指标名称: 指标所代表的含义应该是名字本身，需要实现通过指标名称就能快速知道该值得含义，并且一个名称最好通过下划线进行分割并且通常是从左到右含义越具体越好，如http_request_duration_seconds_sum
，注意不要再指标名称中添加标签名(可能会导致聚合查询是出错)。

指标后缀: 常规得_total、_count_,__sum,__bucket
等后缀是留给counter和summary和histogram指标类型使用得。所以除了在counter类型指标上始终具有_total后缀之外不要将这些后缀放在指标名称得末尾
如http_request_duration_seconds_sum
。

指标单位: 为了避免某个指标究竟是以秒作为单位还是以毫秒为单位应该在命名中带上单位，如container_cpu_system_seconds_total
。(Prometheus本身使用秒、毫秒、微秒和纳秒作为指标名称)

库: 指标名称是个有效得全局命名空间它可以避免库之间得冲突并指出指标出处，如prometheus_http_requests_total或者go_gc_duration_seconds
表示指标通过prometheus以及go库中得到，注意不能将应用名称作为应用中所有指标得前缀。

0x01 指标标签

1.标签介绍

描述: Label能够让我们知道监控项目的来源端口方法等等, 同时label
也为prometheus提供了丰富的聚合和查询
等功能。

标签分类
一类是测控标签，另一类是目标标签，在使用PromSQL查询时没有什么区别但是为了更好有效的使用标签，区分二者就更好了。

测控标签: 表面意思来自测控设置的标签中,可以在应用程序或者库内部模块中设置。例如收到的HTTP请求类比、以及访问的数据库。

目标标签: 它是确定了特定的监控目标即Prometheus抓取指标数据的目标，其标签作为抓取指标过程中的一部分。

标签模式
描述: Prometheus 支持64位的浮点数作为时序数据，不支持如字符串等其它数据类型，但是标签值是字符串类型我们可以将其使用某些特征信息展示中，并可以采用PromQL表达式。

Tips : 你可以为指标设置一个或多个标签并且标签是无序的，所以你可以安装任何给定标签聚合而忽略其它标签，甚至一次性聚合多个标签。

Tips ：注意保留标签(以下划线开头)
和__name__
(它实际上是表达式up的语法糖格式)不要进行使用应该避免此类命名。

2.标签应用

描述: 在 Prometheus 中标签往往有以下几种应用场景:

在 Prometheus 采集时进行数据指标的分类，并按照一定的规则保留或者丢弃采集的数据。

在 Prometheus UI 界面上采用PromQL表达式
设置不同标签进行监控项的找寻,并且可以进行聚合以及求取平均值。

在 Prometheus 中进行了静态设置采集节点时使用。

[{"targets": ["127.0.0.1:9100"],"labels": {"instance": "test","idc": "beijing"}}]  
复制

在 alertmanager 警报时按照设置的标签名称和值进行判断并执行相对应的报警通知。

其中最常用的就是在网站的Http Rquest
请求统计中需要记录http路径访问的次数, 为了解决多种同类型、同工作的指标的数量，我们通常采用标签来进行处理, 例如http_requests_total{path="/login"}

Tips: 汇总指标的分位数打破了有关总和或平均值的规则，因此你无法对分为数进行数学运算。

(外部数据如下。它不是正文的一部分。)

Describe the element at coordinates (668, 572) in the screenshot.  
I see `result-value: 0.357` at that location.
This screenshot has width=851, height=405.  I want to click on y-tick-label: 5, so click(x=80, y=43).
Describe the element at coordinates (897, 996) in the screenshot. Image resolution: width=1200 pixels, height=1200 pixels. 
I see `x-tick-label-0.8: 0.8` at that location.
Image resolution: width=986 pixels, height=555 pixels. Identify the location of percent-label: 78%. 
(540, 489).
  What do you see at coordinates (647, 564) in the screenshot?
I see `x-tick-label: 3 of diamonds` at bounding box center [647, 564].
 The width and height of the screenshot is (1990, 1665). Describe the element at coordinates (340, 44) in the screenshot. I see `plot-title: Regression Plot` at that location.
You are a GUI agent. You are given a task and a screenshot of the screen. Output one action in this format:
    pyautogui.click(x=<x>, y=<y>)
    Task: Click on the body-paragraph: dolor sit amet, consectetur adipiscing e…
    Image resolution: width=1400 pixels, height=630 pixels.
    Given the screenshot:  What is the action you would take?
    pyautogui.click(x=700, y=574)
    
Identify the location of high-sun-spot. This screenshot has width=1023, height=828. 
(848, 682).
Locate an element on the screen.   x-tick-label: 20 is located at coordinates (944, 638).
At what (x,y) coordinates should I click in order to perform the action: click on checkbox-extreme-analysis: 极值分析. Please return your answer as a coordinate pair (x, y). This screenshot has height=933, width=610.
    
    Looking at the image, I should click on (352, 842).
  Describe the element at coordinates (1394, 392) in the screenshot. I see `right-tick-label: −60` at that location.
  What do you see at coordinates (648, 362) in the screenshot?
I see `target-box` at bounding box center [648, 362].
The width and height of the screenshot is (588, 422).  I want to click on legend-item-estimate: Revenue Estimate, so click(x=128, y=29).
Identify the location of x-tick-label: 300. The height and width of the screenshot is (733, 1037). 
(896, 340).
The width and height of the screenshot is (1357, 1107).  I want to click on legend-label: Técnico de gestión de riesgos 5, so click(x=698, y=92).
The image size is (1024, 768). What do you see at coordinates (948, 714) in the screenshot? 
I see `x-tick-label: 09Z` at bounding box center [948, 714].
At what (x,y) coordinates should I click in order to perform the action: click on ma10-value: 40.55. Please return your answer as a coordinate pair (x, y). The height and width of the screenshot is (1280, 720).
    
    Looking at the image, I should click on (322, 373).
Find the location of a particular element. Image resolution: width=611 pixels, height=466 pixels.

Tips: job 和 instance 是目标始终以及默认具有的两个标签，job默认来自job_name配置选项。

3.标签使用实例

描述: 在Prometheus中进行自动发现设置时利用relabel_configs
来保留或者丢弃匹配到的标签指标。

# 函数用法
label_replace() 
label_join()

# 基础示例：支持 replace、labelmap、keep、drop 等许多操作
relabel_configs
- source_labels: [] # 使用默认值简洁的删除team标签。
  target_label: team
- source_labels: [__mata_consul_tag] # 使用prod、staging和dev标记填充env标签。
  regex: '.*,(prod|staging|dev),.*'
  target_lable: env

# - 1.简单匹配替换
- source_labels: []      # 为所有目标添加上k8s_cluster=3标签
  replacement: 3
  target_label: "k8s_cluster"
  action: replace
- source_labels: [team]  # 重置标签将team=monitoring替换为team=monitor
  regex: monitoring
  replacement: monitor
  target_label: team
  action: replace


# - 2.匹配到该标签时保留该目标 ( 正 则 匹 配 )
- source_labels: [__meta_kubernetes_endpoints_label_app_kubernetes_io_name]
  action: keep
  regex: ^(kube-state-metrics)$
- source_labels: [team]
  regex: dev|testing|monitor  # Tips: 使用 | 管道符号替代逐个操作。
  action: keep 
- source_labels: [__meta_consul_tag]  # 仅仅包含prod标签的Consul服务。
  regex: '.*,prod,.*'
  action: keep


# - 3.匹配到该标签时丢弃 ( 正 则 匹 配 )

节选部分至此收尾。